- A Single Nucleotide Polymorphism (SNP) array is a high-throughput genotyping technology used to detect genetic variation across the genome, focusing primarily on single nucleotide polymorphisms—the most common type of genetic variation in humans and many other organisms.
- SNPs represent changes at a single base pair in the DNA sequence and can influence traits, susceptibility to diseases, drug responses, and evolutionary adaptations. SNP arrays provide a cost-effective, efficient, and scalable way to analyze hundreds of thousands to millions of these variants in a single experiment, making them a cornerstone of modern genomics and precision medicine.
- The principle of SNP arrays relies on hybridization between DNA fragments and allele-specific oligonucleotide probes fixed onto a solid surface, usually a glass slide or silicon chip. Each probe corresponds to a specific SNP site in the genome. A DNA sample is fragmented, labeled with fluorescent markers, and allowed to hybridize to the array. The hybridization pattern, detected through fluorescence scanning, indicates the genotype at each SNP locus. Different array platforms, such as those developed by Affymetrix (now Thermo Fisher Scientific) and Illumina, use slightly different chemistries, but all are designed to provide highly reproducible and parallelized genotyping results.

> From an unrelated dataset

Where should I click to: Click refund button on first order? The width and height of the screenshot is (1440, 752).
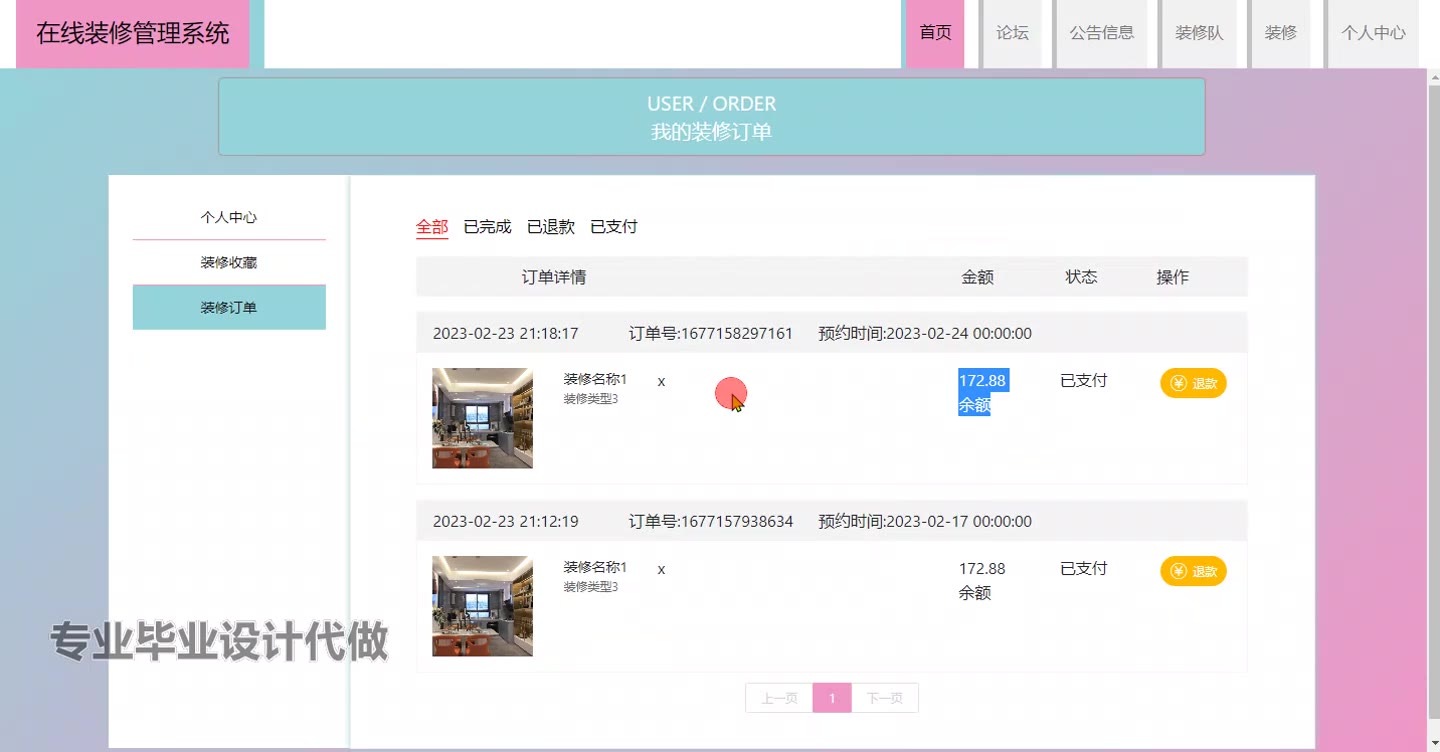tap(1193, 383)
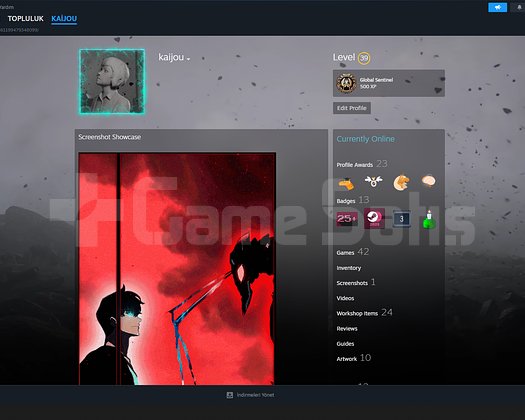Click the number 3 badge icon
525x420 pixels.
[401, 219]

- SNP arrays have numerous applications in research and clinical practice. In genome-wide association studies (GWAS), they are used to identify SNPs associated with complex diseases, traits, and phenotypes across large populations. Clinically, SNP arrays play a role in diagnostics and personalized medicine, where they are used to detect genetic predispositions, pharmacogenomic markers, and inherited disease mutations. They are also widely applied in oncology to identify chromosomal aberrations, copy number variations (CNVs), and loss of heterozygosity, aiding in cancer classification and prognosis. In agriculture and animal breeding, SNP arrays are used for genomic selection, trait mapping, and improving genetic diversity.

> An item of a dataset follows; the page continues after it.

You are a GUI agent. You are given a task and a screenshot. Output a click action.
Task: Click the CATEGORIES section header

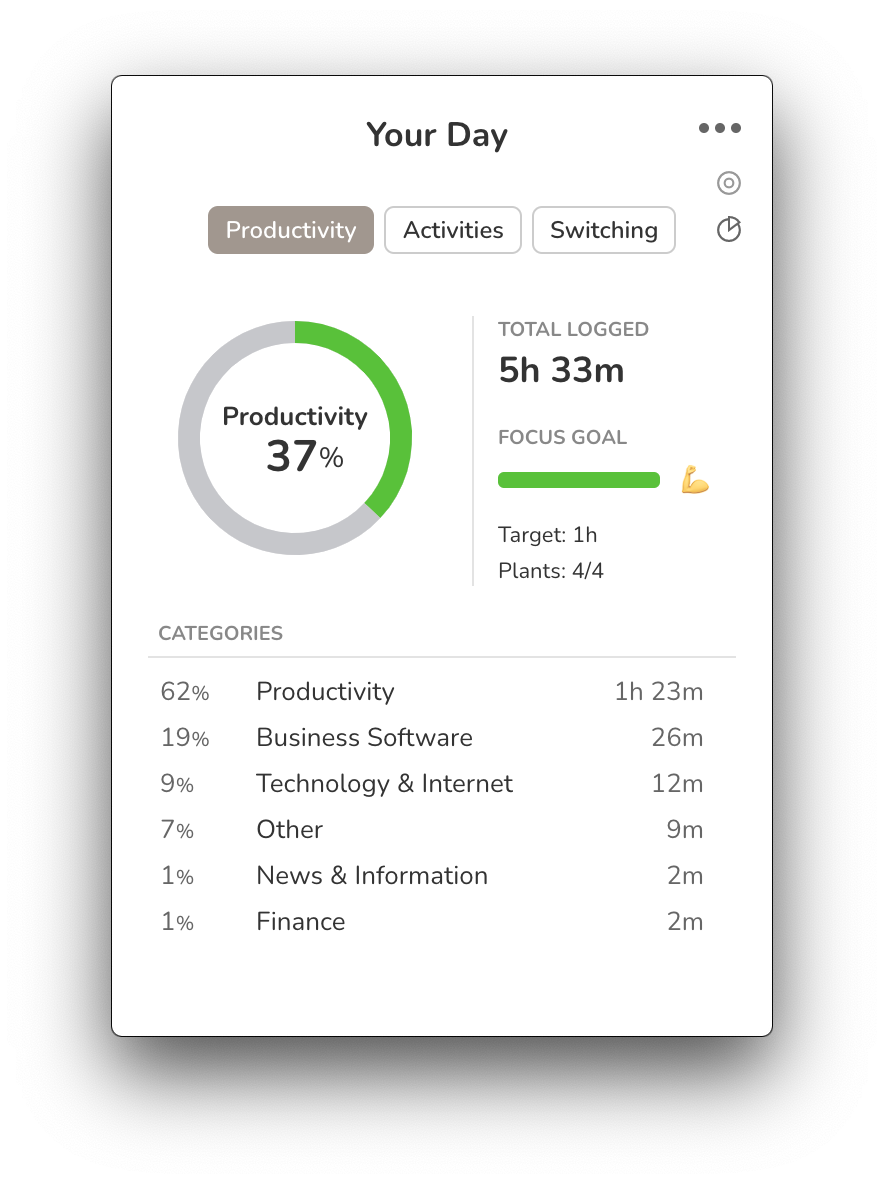pos(221,633)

- One of the strengths of SNP arrays is their high accuracy and cost-effectiveness for large-scale genotyping. They are particularly useful in studies requiring genotyping across thousands of samples where whole-genome sequencing would be prohibitively expensive. However, they do have limitations: they are constrained to known variants that are pre-selected and represented on the chip, meaning novel mutations or rare variants cannot be easily detected. In contrast, sequencing technologies can provide comprehensive discovery of both known and novel variants. Despite this, SNP arrays remain a preferred tool for population-scale genetic studies due to their efficiency and reliability.